Prima della riforma Fornero, i giorni dedicati alla donazione di sangue ed emoderivati concorrevano nel calcolo dell’assegno per la pensione, anche per quella anticipata (ex di anzianità). Si è invece scoperto (a partire dalla sede Avis di Cremona, uno dei comuni italiani con il maggor tasso di donatori, i primi in questo caso ad accorgersi della gabola) che la donazione di sangue non rientra più tra queste giornate, e che questo crea enormi problemi al raggiungimento della soglia per andare in pensione.
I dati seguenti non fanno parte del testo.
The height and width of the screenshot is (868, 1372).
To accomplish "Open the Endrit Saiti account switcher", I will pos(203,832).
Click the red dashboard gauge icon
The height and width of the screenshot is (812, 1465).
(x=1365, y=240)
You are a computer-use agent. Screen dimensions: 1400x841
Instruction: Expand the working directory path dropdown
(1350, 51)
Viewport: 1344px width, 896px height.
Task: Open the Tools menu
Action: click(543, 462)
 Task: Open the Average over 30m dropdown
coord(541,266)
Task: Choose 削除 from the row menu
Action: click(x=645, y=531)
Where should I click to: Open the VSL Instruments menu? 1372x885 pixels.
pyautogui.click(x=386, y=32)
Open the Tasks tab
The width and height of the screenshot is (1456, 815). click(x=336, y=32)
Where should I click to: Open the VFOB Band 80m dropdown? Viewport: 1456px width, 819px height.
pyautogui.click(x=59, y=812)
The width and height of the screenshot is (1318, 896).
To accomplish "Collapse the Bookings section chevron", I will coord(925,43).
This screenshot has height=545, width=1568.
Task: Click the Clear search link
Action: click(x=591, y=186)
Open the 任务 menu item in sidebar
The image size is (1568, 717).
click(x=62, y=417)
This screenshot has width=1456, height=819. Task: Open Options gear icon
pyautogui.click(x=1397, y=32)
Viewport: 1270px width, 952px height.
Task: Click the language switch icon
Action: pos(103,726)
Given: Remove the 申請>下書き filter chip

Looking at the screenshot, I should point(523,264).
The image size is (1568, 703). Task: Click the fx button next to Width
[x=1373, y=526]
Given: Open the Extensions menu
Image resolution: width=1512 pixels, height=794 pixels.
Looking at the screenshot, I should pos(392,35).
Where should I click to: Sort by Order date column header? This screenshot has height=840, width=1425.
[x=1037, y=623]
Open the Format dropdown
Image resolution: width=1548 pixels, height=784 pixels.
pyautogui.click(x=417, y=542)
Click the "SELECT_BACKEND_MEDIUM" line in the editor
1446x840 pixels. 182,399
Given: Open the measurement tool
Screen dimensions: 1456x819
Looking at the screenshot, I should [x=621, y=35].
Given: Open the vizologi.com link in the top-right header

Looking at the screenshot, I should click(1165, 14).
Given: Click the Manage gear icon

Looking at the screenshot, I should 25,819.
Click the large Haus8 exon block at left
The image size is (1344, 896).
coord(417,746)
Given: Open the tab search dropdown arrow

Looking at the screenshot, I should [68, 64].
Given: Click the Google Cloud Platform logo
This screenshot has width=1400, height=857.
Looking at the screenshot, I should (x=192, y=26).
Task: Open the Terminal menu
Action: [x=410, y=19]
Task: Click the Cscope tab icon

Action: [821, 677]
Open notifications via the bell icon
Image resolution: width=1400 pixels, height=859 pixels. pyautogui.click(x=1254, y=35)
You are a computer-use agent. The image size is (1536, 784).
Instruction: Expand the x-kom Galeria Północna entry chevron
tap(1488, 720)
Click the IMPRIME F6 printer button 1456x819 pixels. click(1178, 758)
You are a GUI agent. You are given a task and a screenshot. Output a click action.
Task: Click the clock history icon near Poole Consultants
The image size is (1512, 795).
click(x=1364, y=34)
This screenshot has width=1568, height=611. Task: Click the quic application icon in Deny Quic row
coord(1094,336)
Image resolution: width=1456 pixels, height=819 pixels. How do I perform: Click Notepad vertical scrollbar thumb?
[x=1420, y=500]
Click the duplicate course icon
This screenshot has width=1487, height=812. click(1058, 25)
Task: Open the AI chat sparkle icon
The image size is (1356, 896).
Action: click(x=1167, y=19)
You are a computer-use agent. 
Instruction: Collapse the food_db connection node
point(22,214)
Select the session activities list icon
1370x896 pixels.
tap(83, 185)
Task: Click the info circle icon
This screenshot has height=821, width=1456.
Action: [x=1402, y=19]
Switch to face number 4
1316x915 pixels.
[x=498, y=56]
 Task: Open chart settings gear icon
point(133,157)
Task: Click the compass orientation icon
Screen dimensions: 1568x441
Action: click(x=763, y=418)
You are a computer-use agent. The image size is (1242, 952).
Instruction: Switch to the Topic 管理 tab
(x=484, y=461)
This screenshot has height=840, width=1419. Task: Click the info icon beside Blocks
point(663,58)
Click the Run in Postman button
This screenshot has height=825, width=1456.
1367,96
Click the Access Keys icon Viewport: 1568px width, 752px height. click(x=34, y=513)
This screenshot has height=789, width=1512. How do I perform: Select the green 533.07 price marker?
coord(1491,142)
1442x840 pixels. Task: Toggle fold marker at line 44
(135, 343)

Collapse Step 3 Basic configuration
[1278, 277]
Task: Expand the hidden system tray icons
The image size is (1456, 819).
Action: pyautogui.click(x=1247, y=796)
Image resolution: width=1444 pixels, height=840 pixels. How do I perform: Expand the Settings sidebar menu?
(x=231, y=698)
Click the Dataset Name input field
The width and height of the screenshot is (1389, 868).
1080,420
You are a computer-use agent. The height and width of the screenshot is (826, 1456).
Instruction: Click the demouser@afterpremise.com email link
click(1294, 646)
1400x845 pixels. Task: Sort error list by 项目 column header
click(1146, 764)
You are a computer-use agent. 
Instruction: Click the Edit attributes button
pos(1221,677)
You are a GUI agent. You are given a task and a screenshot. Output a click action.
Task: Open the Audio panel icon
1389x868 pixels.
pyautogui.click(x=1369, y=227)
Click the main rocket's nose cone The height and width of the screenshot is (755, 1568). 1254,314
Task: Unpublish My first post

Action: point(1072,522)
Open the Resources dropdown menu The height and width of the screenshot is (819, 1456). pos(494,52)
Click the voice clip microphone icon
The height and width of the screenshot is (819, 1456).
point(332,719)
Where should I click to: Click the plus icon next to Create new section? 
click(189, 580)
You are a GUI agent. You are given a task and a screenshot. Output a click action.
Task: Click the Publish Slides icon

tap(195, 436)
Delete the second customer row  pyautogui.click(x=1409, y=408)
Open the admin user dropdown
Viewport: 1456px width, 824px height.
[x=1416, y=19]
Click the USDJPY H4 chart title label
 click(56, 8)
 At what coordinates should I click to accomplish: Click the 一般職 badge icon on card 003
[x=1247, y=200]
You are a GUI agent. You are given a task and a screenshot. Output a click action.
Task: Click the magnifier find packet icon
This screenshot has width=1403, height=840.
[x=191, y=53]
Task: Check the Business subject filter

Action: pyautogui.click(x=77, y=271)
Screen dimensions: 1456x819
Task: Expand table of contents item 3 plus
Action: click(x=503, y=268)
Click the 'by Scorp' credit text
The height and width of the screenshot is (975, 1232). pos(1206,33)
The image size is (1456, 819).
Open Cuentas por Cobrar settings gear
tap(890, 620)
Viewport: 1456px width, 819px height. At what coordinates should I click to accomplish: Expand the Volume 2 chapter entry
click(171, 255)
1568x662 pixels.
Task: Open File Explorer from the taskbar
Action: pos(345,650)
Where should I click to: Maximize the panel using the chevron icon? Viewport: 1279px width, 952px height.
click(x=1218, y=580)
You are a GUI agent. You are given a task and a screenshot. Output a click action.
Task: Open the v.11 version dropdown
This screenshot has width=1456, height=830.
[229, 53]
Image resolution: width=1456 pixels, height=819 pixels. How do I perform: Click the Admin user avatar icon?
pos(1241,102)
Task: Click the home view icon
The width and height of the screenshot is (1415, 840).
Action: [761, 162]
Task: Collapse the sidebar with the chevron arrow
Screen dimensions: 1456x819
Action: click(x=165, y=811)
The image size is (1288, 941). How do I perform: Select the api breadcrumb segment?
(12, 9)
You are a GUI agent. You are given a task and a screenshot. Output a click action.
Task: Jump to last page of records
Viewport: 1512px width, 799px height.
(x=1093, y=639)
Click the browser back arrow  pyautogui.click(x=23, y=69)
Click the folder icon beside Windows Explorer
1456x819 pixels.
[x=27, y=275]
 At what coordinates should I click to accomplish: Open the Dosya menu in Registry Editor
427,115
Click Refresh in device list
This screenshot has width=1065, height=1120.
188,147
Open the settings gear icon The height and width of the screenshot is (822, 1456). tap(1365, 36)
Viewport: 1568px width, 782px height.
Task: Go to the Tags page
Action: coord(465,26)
Al momento, chi si ritrova questo ammanco ha due alternative: lavorare per i giorni “mancanti”, oppure accettare il decurtamento del 2% dall’assegno della pensione.
Il sangue si può donare fino a quattro volte ogni anno. Chi va a donarlo ha sempre goduto del diritto di non presentarsi al lavoro (anche per ovvi motivi medici), senza perdere stipendio o copertura previdenziale. Insomma, la donazione di sangue è sempre stata considerata prestazione effettiva di lavoro. La situazione ora prende contorni paradossali: se contiamo 40 anni di contributi, per quattro donazioni all’anno, abbiamo la bellezza di 160 giornate lavorative da recuperare. In pratica, chi ha donato il sangue rischia di vedersi allontanare la pensione di sette o otto mesi, in cambio di questo servizio reso alla comunità. La questione è ancora tutta da decifrare: l’Inps non sa come muoversi, e ha chiesto parere a due ministeri, quello dell’Economia e quello della Salute (il cui ministro, Beatrice Lorenzin, è al momento dimissionario).
Le associazioni dei donatori di sangue sono già intervenute per chiedere che la lacuna venga colmata. Difficile che accada, vista l’attuale situazione politica in Italia. In ogni caso, AVIS, C.R.I, FIDAS e FRATRES hanno comunicato l’avvio di un’iniziativa normativa. Il problema non è soltanto di chi ha donato il sangue nel corso della sua carriera lavorativa e si trova ingiustamente penalizzato, ma anche di chi il sangue deve e dovrà riceverlo. L’attuale situazione legislativa rischia di essere un serio disincentivo per le donazioni di sangue in futuro. Ferruccio Giovetti, di Avis Cremona, ha così commentato: “Il sangue è un farmaco salvavita che non si può comprare da nessuna parte e che può essere soltanto donato. Le sale operatorie rischiano di trovarsi in difficoltà perché non hanno le sacche di sangue necessarie per effettuare gli interventi”. Anche il Partito Democratico ha protestato: “Rischia così di venire meno il riconoscimento della funzione civica e solidaristica che si esprime nella donazione”.